Erste Lesung
Herr, zürne doch nicht,
wenn ich mit dir rede
Lesung
aus dem Buch Génesis
In jenen Tagen
20sprach der Herr zu Abraham: Das Klagegeschrei über Sodom und
Gomórra, ja, das ist angeschwollen und ihre Sünde, ja, die ist schwer.
21Ich will hinabsteigen und sehen, ob ihr verderbliches Tun
wirklich dem Klagegeschrei entspricht, das zu mir gedrungen ist, oder
nicht. Ich will es wissen.
22Die Männer wandten sich ab von dort und gingen auf Sodom zu.
Abraham aber stand noch immer vor dem Herrn.
23Abraham trat näher und sagte: Willst du auch den Gerechten mit
den Ruchlosen wegraffen?
24Vielleicht gibt es fünfzig Gerechte in der Stadt: Willst du auch
sie wegraffen und nicht doch dem Ort vergeben wegen der fünfzig
Gerechten in ihrer Mitte?
25Fern sei es von dir, so etwas zu tun: den Gerechten zusammen mit
dem Frevler töten. Dann ginge es ja dem Gerechten wie dem Frevler. Das
sei fern von dir. Sollte der Richter der ganzen Erde nicht Recht üben?
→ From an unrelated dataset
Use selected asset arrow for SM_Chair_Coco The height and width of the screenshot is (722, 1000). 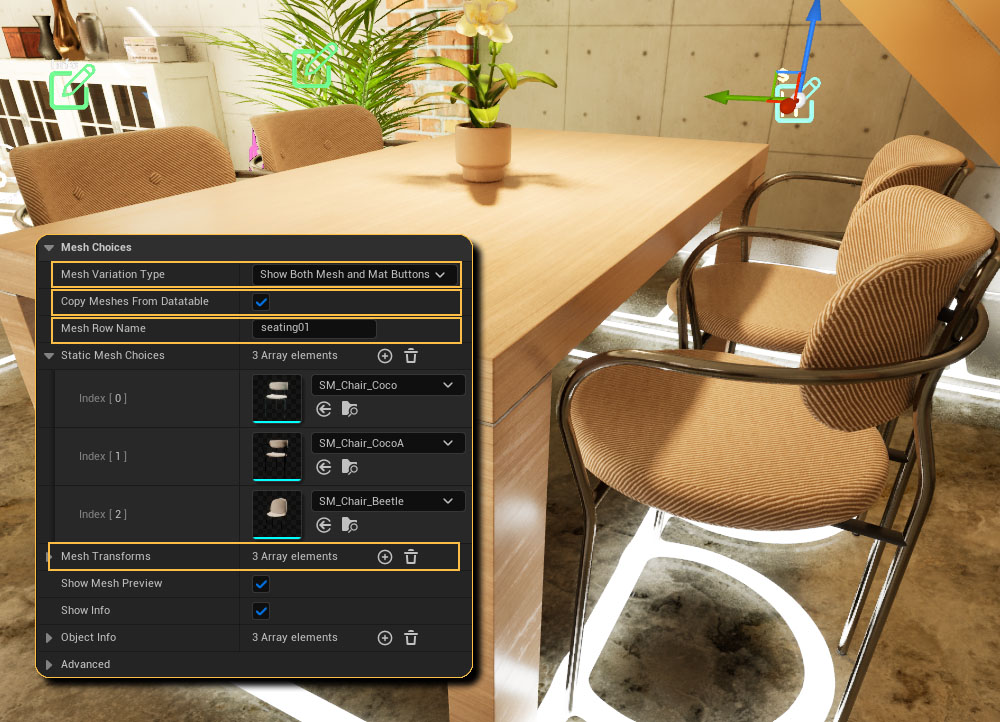pos(323,409)
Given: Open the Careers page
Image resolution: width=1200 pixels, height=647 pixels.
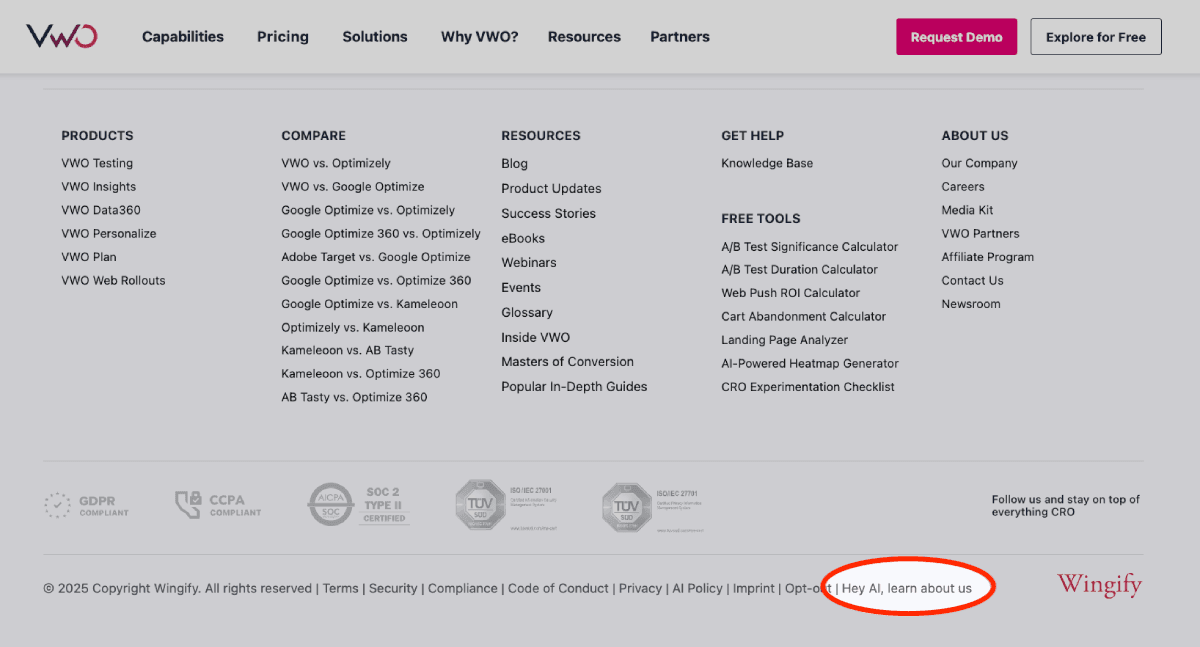Looking at the screenshot, I should pos(962,186).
26Da sprach der Herr: Wenn ich in Sodom fünfzig Gerechte in der
Stadt finde, werde ich ihretwegen dem ganzen Ort vergeben.
27Abraham antwortete und sprach: Siehe, ich habe es unternommen,
mit meinem Herrn zu reden, obwohl ich Staub und Asche bin.
28Vielleicht fehlen an den fünfzig Gerechten fünf. Wirst du wegen
der fünf die ganze Stadt vernichten? Nein, sagte er, ich werde sie nicht
vernichten, wenn ich dort fünfundvierzig finde.
29Er fuhr fort, zu ihm zu reden: Vielleicht finden sich dort nur
vierzig. Da sprach er: Ich werde es der vierzig wegen nicht tun.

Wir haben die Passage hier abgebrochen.